* **Texte**:

Posséder sans être possédé
Je ne sais plus où j'ai lu cette parabole que je reconstitue de mémoire, mais elle m'a semblé symboliser merveilleusement toute la question du détachement, lequel a tout à voir avec les dispositions intérieures, comme l'ont particulièrement montré les philosophes stoïciens. Nous nous arrêterons à Sénèque, lequel dans son Traité de la vie heureuse discourt longuement sur nos rapports aux richesses.
«Quelle différence y a-t-il, dites-vous, entre moi qui suis insensé et toi qui es sage si nous voulons l'un et l'autre posséder? Cette différence est immense: car chez le sage les richesses sont à son service, chez l'insensé elles commandent; le sage ne permet rien aux richesses, à vous elles permettent tout; comme si quelqu'un vous en avait assuré l'éternelle possession, vous vous habituez à elles, vous vous liez à elles; c'est surtout lorsqu'il est au milieu des richesses que le sage s'exerce à la pauvreté. [...] Vous êtes arrogants à cause de votre belle maison comme si elle ne pouvait ni brûler, ni s'écrouler; vos richesses vous étourdissent comme si elles avaient échappé à tout danger, comme si elles étaient si grandes que le destin n'eût pas assez de force pour les détruire. Vous jouez à loisir avec vos richesses et vous ne prévoyez pas leur danger [...] vous vous engourdissez dans vos biens et vous ne pensez pas à tant d'accidents qui déjà vous menacent de tous côtés et déjà sont sur le point d'emporter de précieuses dépouilles. Quiconque enlèvera ses richesses au sage le laissera avec tout ce qui est à lui, car le sage vit heureux du présent et sûr de l'avenir.»
Sénèque a défini les responsabilités du riche à l'égard du pauvre; il ne les fonde pas sur la morale, sur l'éthique, mais sur la nature même:
«La nature nous ordonne d'être utiles aux hommes: qu'ils soient esclaves ou hommes libres, de bonne naissance ou affranchis, libres par le droit ou en vertu de l'amitié, qu'est-ce que cela importe? Partout où il y a un homme il y a place pour un bienfait. On peut même dans sa demeure distribuer son argent et exercer sa libéralité, nommée ainsi non parce qu'elle ne serait due qu'aux hommes libres, mais parce qu'elle provient d'une âme libre.»
Une libéralité qui provient d'une âme libre: cette distance à l'égard des richesses prend tout son sens lorsqu'on sait que Sénèque a connu des alternances de bonne et de mauvaise fortune, y compris l'exil, et qu'il a été contraint au suicide par la haine de Néron dont il avait été le précepteur! «Je mépriserai également les richesses, qu'elles soient présentes ou absentes, et je ne serai ni plus triste quand elles se trouvent ailleurs que chez moi, ni plus fier si elles m'environnent de leur éclat. [...] Je ne serai pas sensible aux allées et venues de la fortune. Je considérerai toutes les terres comme miennes et les miennes comme appartenant à tous. [...] Tout ce que j'aurai, ni je le garderai d'une manière sordide ni je le répandrai d'une manière prodigue. [...] Je serai ébranlé avant même d'être prié, et j'irai au-devant des demandes honnêtes.»

* **Consigne**: Continuez le texte sur Sénèque et le détachement à l'égard des richesses, en reprenant juste après sa dernière phrase.

* **Matériel fourni**:
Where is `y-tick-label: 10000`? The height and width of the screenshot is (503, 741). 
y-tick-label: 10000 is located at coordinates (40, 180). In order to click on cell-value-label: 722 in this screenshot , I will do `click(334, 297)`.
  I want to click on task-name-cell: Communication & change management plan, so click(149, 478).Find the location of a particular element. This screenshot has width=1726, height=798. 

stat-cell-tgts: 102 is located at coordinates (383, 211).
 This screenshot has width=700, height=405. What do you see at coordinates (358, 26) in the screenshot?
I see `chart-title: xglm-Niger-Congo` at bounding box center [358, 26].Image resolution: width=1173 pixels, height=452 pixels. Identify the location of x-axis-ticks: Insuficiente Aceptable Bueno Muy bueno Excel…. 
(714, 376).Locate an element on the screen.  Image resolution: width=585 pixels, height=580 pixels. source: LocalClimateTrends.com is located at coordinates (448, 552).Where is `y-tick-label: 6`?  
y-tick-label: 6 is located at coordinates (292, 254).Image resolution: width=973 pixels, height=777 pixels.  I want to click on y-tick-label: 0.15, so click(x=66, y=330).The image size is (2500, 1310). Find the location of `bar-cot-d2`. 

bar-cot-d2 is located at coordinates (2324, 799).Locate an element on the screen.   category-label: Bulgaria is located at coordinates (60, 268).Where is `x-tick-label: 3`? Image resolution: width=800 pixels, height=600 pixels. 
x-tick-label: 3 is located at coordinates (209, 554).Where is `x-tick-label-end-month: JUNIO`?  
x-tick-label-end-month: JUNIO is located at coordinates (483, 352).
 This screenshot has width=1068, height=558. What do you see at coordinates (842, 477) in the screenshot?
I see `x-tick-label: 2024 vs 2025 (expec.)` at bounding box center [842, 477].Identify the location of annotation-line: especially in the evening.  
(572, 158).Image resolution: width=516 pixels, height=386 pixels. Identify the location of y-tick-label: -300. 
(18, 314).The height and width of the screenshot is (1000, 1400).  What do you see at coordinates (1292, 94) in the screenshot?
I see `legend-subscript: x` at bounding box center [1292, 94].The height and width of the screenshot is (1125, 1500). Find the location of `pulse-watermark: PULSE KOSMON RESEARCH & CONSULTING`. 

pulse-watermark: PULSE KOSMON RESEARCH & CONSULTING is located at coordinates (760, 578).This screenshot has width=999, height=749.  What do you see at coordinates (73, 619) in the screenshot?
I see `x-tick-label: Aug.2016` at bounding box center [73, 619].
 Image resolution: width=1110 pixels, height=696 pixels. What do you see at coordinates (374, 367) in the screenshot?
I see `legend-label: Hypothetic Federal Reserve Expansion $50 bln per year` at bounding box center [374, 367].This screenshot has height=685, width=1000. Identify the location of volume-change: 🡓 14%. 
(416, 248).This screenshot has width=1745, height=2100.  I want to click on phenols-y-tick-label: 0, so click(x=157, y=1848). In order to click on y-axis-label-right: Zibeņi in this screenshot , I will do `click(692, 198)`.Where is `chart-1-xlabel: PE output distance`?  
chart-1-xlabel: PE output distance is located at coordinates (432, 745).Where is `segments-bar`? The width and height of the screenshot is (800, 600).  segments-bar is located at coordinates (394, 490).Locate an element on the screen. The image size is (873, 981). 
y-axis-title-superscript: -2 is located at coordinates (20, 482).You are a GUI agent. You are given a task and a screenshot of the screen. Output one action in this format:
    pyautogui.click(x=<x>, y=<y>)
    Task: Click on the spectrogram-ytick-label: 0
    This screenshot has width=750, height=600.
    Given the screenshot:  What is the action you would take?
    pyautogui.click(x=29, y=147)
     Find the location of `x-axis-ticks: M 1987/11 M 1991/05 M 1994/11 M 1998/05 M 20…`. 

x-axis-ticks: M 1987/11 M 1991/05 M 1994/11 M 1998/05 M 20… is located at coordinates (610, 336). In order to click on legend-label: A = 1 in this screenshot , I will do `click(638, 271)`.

* **Zone de réponse**:
Détachement lorsque les circonstances nous sont défavorables, un détachement qui s'impose encore plus lorsqu'elles nous favorisent de leurs dons. L'essence du stoïcisme se trouve dans les réflexions suivantes: «Chez moi si les richesses s'écoulent, elles n'emporteront rien qu'elles-mêmes; toi tu seras dans la stupeur, et tu te paraîtras abandonné de toi-même si les richesses se retirent de ta personne; chez moi elles n'occupent qu'une place, chez toi elles ont toute la place; pour conclure, les richesses m'appartiennent et toi tu leur appartiens.»
Cette sagesse, et c'est ce qui la rend attrayante, n'est pas un puritanisme; elle n'exclut pas la jouissance des biens et des beautés de la vie, elle enseigne ce qu'à travers les âges ont chanté sages et poètes dans toutes les langues, et que résume admirablement un philosophe français lorsqu'il dit qu'il ne faut pas «être la proie de ses désirs mais en faire sa proie» (Gustave Thibon).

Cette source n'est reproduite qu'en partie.